Turut berbicara dalam diskusi yang diadakan Koordinatoriat Wartawan Parlemen bekerjasama dengan Biro Humas MPR adalah Pakar Hukum Tata Negara Benny Sabdo dan anggota MPR dari Fraksi PDI Perjuangan Masinton Pasaribu.

Benny Ramdhany memberi contoh akibat tidak adanya alat kontrol dan pengawasan terhadap MK munculah perkara yang melibatkan hakim MK. "Tidak adanya pengawasan itulah menjadi penyebab munculnya perkara hakim di MK termasuk kasus Patrialis Akbar dan Akil Mochtar," katanya.

Padahal, menurut Benny Ramdhany, pada masa pemerintahan Susilo Bambang Yudhoyono pernah dibuat Perppu terkait MK. Perppu itu mengatur tentang rekrutmen hakim dan pengawasan oleh Komisi Yudisial. "Namun, MK membatalkan Perppu itu. Akhirnya MK tidak diawasi lagi oleh Komisi Yudisial," tuturnya.

"Selain itu, DPR juga pernah merevisi UU Nomor 24 Tahun 2003 tentang MK. Namun, MK juga membatalkan revisi UU tesebut. Jadi, MK tidak mau dikontrol pihak lain," sambungnya.

Walaupun MK sekarang memiliki Dewan Etik, lanjut Benny Ramdhany, namun pengawasan internal ini menyimpan banyak masalah sehingga tidak bekerja efektif. Problem terbesar Dewan Etik adalah karena lembaga ini dibentuk sendiri oleh MK berdasarkan peraturan MK.

"Para hakim MK (pimpinan MK) memegang peranan penting dalam proses pengangkatan anggota dan kerja Dewan Etik. Bahkan, para hakim MK bisa mempengaruhi tahap pembentukan Majelis Kehormatan yang akan mengadili dugaan pelanggaran etik hakim MK. Dengan demikian secara kelembagaan dan atmosfer bekerja, Dewan Etik akan menghadapi kendala-kendala yang muncul akibat relasi kuasa antara pimpinan MK dan Dewan Etik. Secara aturan dan kelembagaan, Dewan Etik berada di bawah kontrol MK, lembaga yang seharusnya diawasi," papar anggota DPD dari Sulawesi Utara ini.

Menurut Benny, MK masih menjadi mekanisme nasional yang efektif untuk penegakan HAM dan rule of law. Tapi ada sejumlah catatan untuk bekal perbaikan di masa yang akan datang.
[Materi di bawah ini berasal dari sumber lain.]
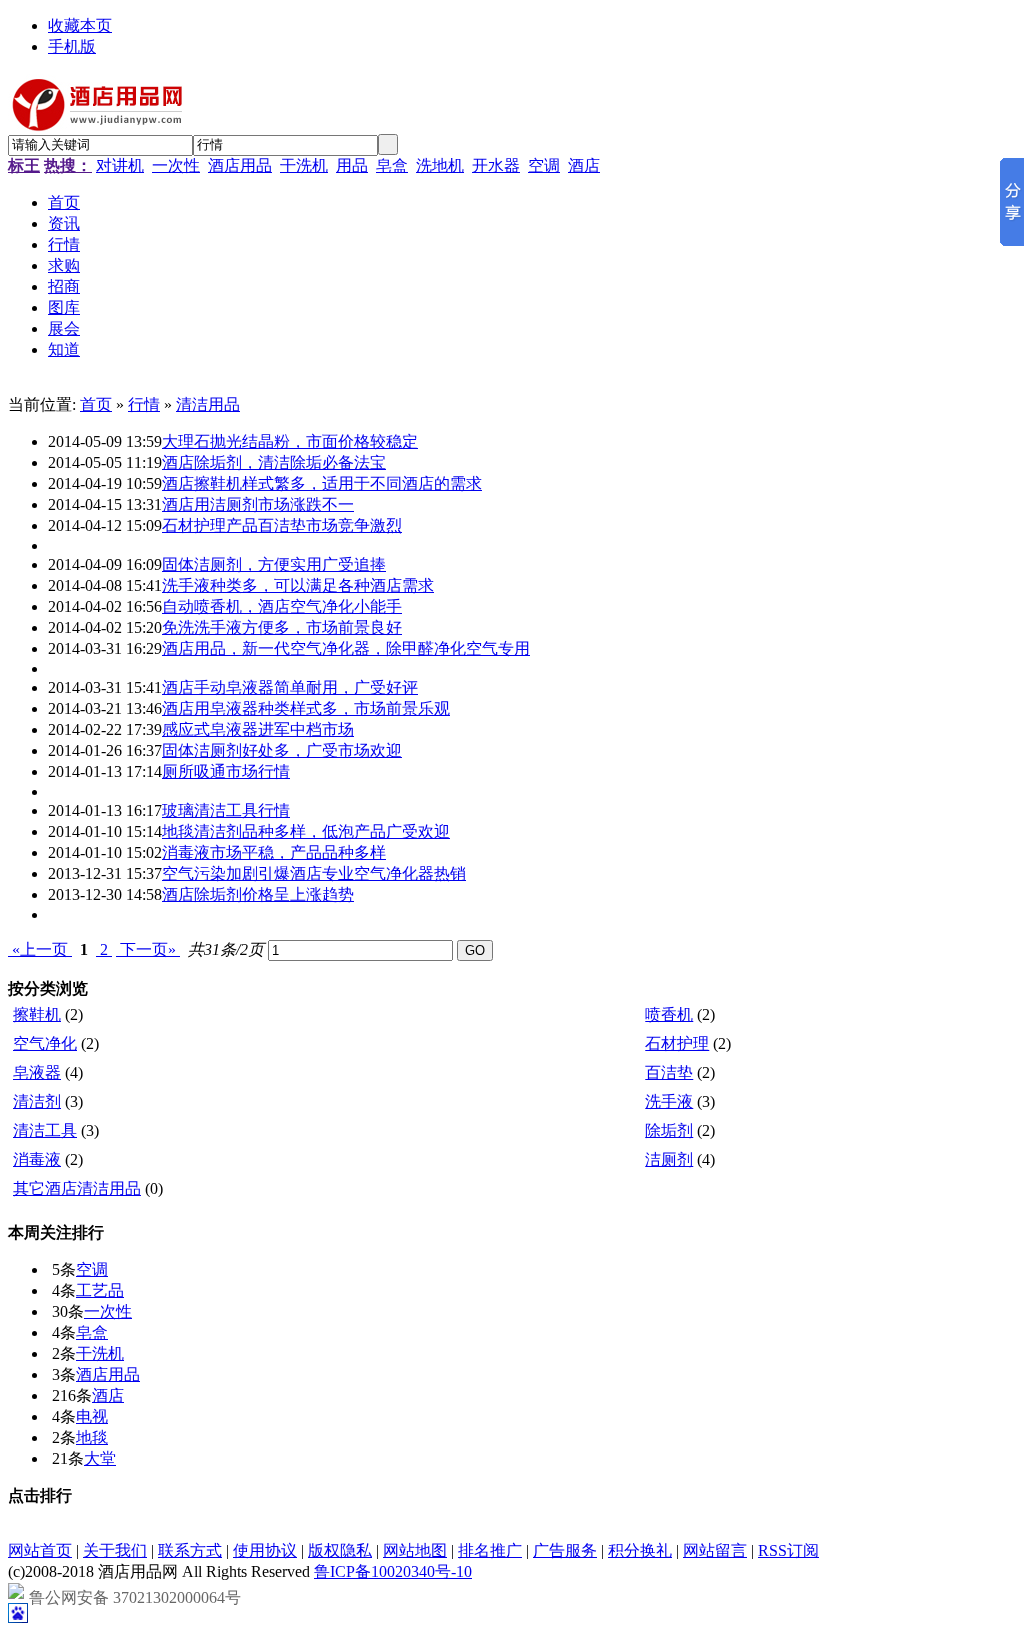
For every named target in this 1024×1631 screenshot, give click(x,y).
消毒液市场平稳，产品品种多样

Selain tidak adanya lembaga pengawas, ada persoalan lain di MK antara lain soal kewenangan absolut MK.

"Persoalan lainnya terkait dengan akuntabilitas dalam proses seleksi hakim dan terkait dengan manajemen perkara. Masalah-masalah ini yang menyebabkan potensi abuse (penyalahgunaan) bisa terjadi," ujarnya.

Sementara itu pakar Hukum Tata Negara, Benny Sabdo juga mengungkapkan adanya potensi abuse of power MK itu. Kasus yang menimpa Akil Mochtar dan Patrialis Akbar menjadi bukti adanya potensi abuse of power tersebut.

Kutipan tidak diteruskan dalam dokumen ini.